İlk kitabım ‘Ölü Kayalar Mezarlığı’ 2011 yılında yayınlandı. Hiç memnun olmadım. Yayınevinin adını yazmadığımdan anlamışsınızdır. Akşamdan sabaha kapak değişir mi! -gizlice değişiyor valla- hem de yazarın haberi bile olmadan, redakte bozuluyor ooo neler oluyor neler Çehov’un dediği gibi ve daha bir sürü şey!
Şimdi hazırda bekleyen iki şiir dosyam var üçüncüsüne çalışıyorum ama bir gün basılırlar mı açıkcası bilemiyorum. Bu yönde hiç çabam olmadı, olur mu bilmiyorum, hele şu pandemi bi bitsin de.. Güzel bahane.
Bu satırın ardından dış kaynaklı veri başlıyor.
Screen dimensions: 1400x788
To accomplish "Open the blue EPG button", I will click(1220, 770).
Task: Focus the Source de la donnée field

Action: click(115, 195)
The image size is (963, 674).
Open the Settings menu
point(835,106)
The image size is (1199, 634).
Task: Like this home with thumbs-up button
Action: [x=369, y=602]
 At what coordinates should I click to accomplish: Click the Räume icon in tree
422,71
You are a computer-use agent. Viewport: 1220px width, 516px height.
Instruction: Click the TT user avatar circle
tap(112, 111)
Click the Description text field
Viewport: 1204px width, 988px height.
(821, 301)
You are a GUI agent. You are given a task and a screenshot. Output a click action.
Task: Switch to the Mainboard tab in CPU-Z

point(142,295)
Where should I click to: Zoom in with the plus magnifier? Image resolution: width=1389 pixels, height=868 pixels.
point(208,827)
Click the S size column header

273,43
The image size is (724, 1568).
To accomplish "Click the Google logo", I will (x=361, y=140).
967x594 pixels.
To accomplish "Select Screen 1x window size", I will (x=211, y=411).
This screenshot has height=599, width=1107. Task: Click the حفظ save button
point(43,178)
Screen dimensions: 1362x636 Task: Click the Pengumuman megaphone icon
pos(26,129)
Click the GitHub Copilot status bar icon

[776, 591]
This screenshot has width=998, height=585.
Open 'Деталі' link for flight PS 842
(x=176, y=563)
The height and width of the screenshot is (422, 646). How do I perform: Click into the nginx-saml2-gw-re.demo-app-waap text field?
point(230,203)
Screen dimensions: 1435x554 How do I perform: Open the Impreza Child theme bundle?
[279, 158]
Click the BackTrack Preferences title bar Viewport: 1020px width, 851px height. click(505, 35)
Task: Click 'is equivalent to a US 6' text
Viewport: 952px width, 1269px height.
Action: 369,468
İki tane tiyatro oyunum var burada paylaştığım oyun sadece okumalık onu saymıyorum. Belki roman da yazarım diyorum. İşsizim, bir iş kuryım dedim büyük zarar ettim dünya kadar borca battım, evdeyim tüm zamanımı okuyarak ve yazarak geçiriyorum. Güzel bir yazar hayatı yaşıyorum aynı filmlerdeki ve kitaplardaki gibi. Tek farkım ben tanınan biri değilim. Olur muyum hiç sanmıyorum.
Keza olsam bile bunu kimse bilmez çünkü ben öyle biri değilim.
Gün içinde biraz mutlu olabiliyor musunuz bilmiyorum ama her gün en azından gülümseyebiliyorsanız ne ala, herkesin işi zor. Mutlu olun diyeceğim ama yine de gülümsemeye çalışın diyeyim en iyisi, iyi günler dilerim, saygılarımla.